YOUR ASSIGNMENT: With the pictures omitted, please transcribe exactly the lines beginning at the one that contains "Where should I" and ending with the last line of the records below.
======== LISTED ENTRIES
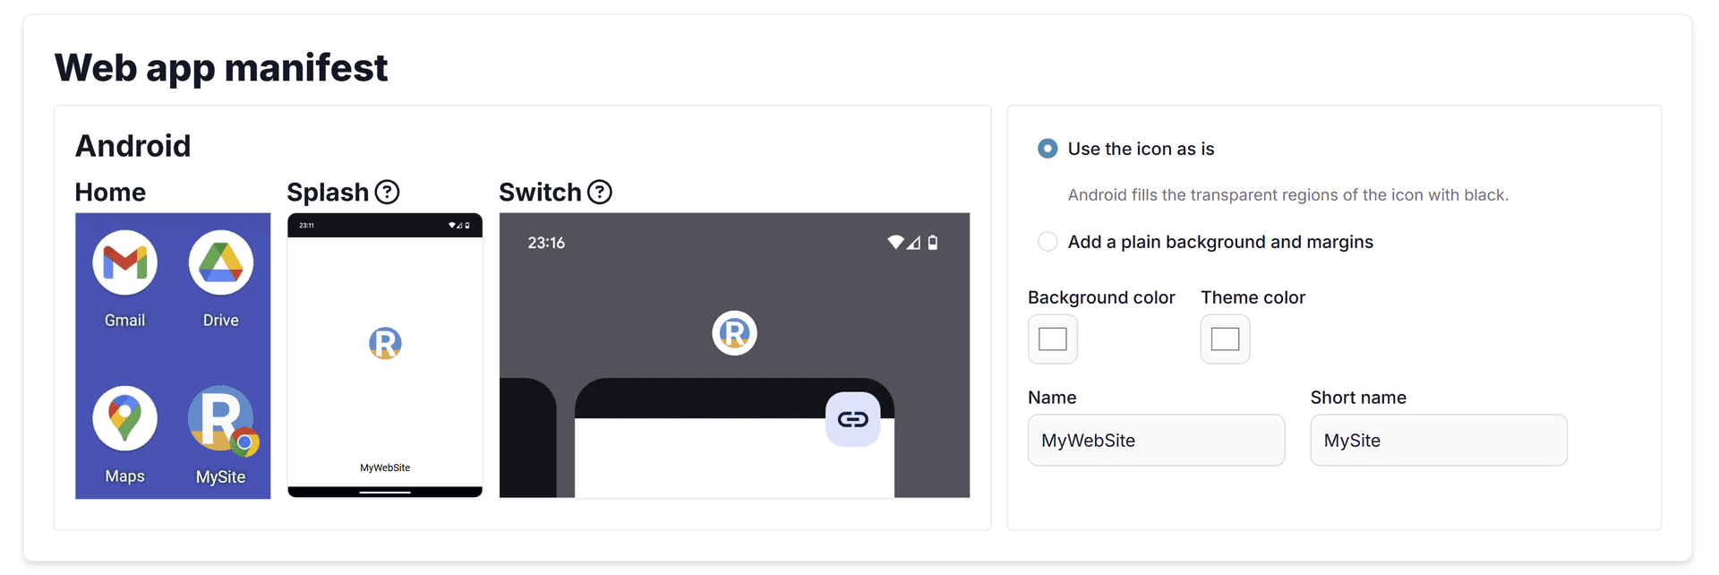Click the MyWebSite label in Splash preview
This screenshot has width=1719, height=575.
point(385,468)
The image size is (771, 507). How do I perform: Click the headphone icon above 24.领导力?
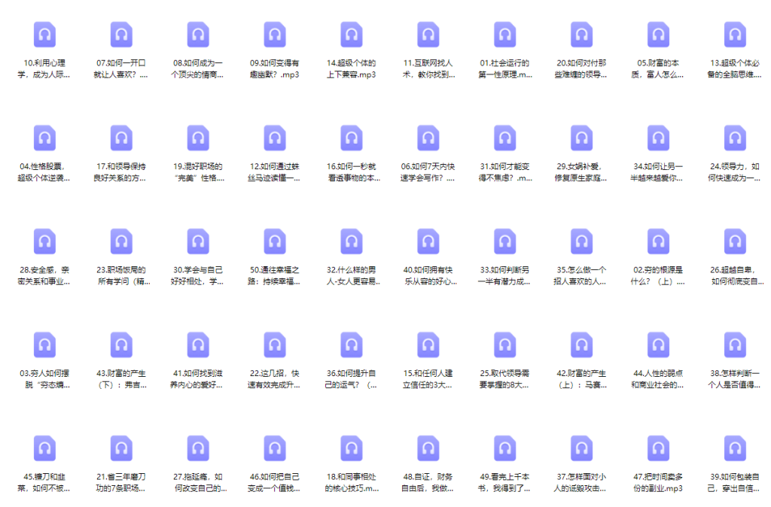coord(736,138)
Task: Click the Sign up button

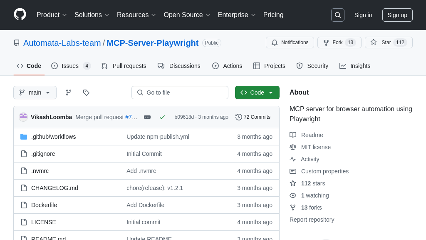Action: [x=397, y=15]
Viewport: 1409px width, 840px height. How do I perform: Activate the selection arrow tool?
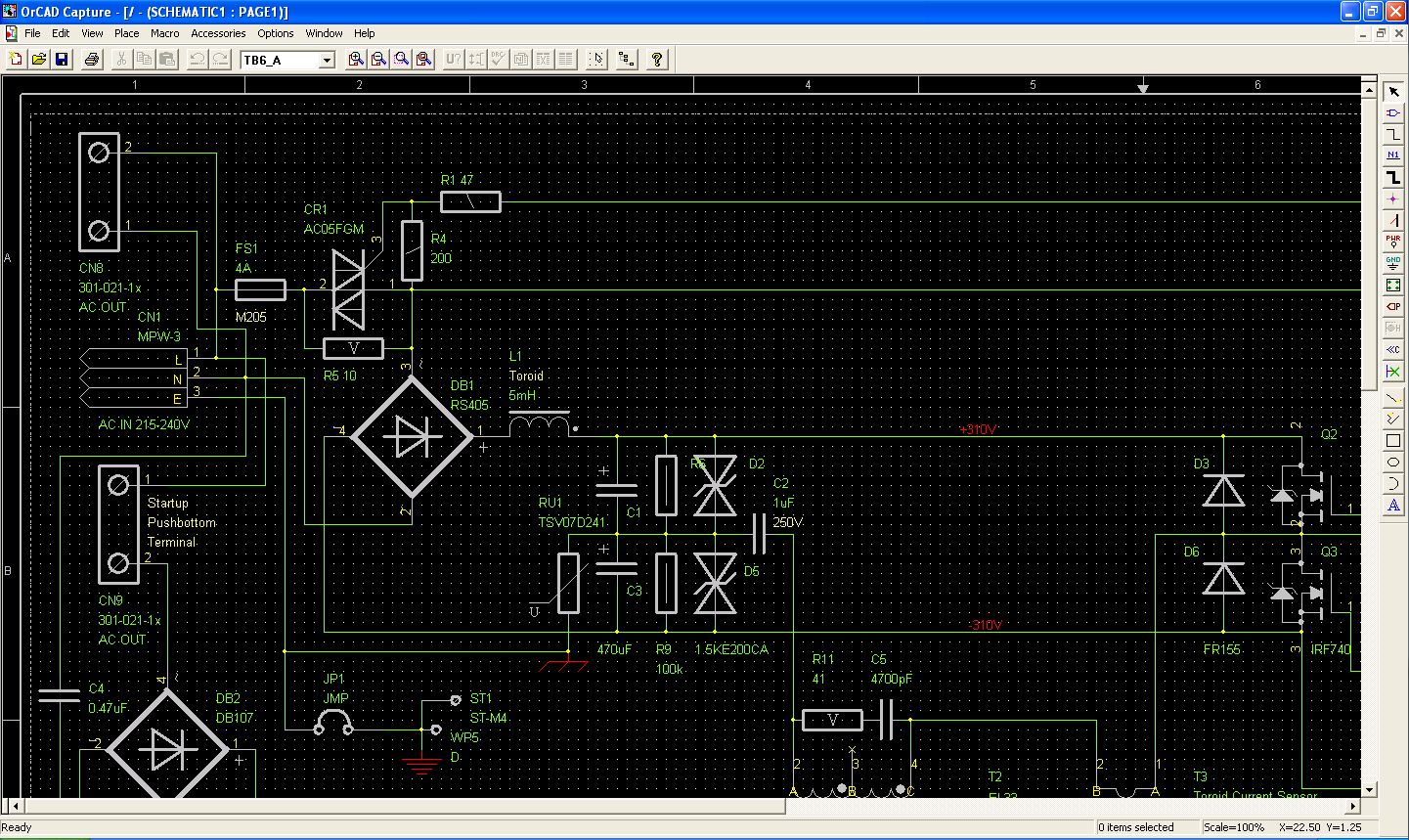point(1393,91)
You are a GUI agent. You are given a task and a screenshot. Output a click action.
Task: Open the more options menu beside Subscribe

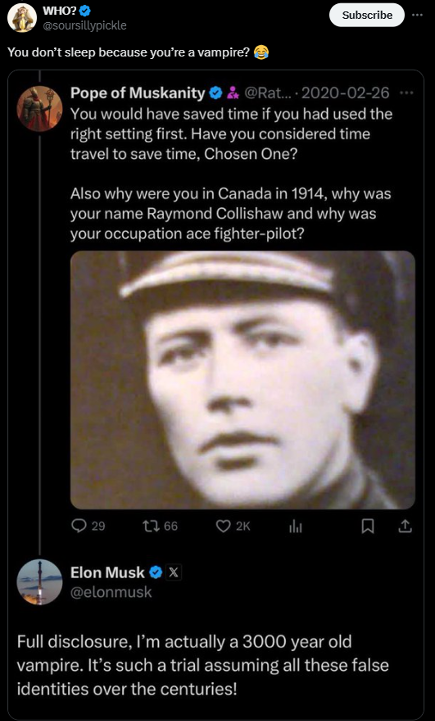[x=417, y=15]
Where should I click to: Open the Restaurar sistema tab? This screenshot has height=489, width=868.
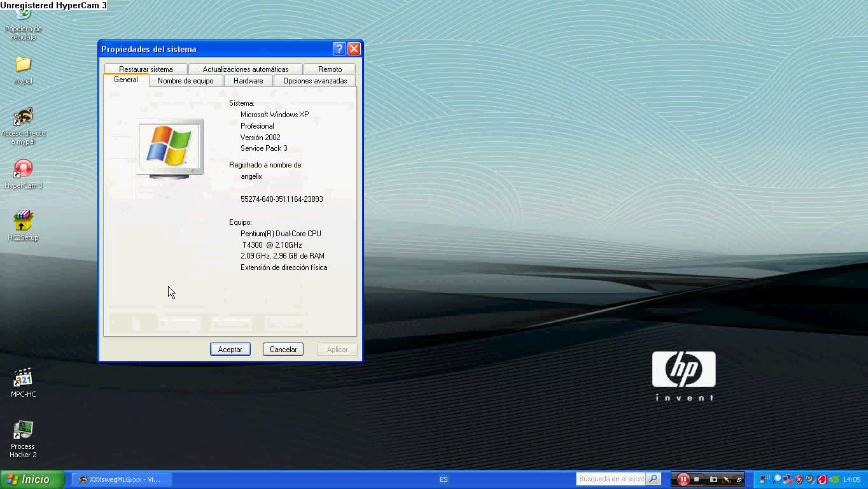coord(146,69)
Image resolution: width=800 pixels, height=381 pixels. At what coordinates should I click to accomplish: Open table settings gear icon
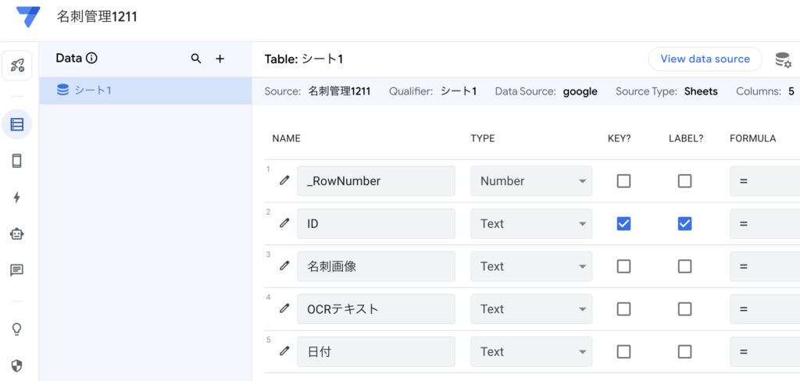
================
REPLY TO THE TASK:
Where should I click to: Open the Restaurar sistema tab? This screenshot has height=489, width=868.
coord(146,69)
Image resolution: width=800 pixels, height=381 pixels. At what coordinates should I click to accomplish: Open table settings gear icon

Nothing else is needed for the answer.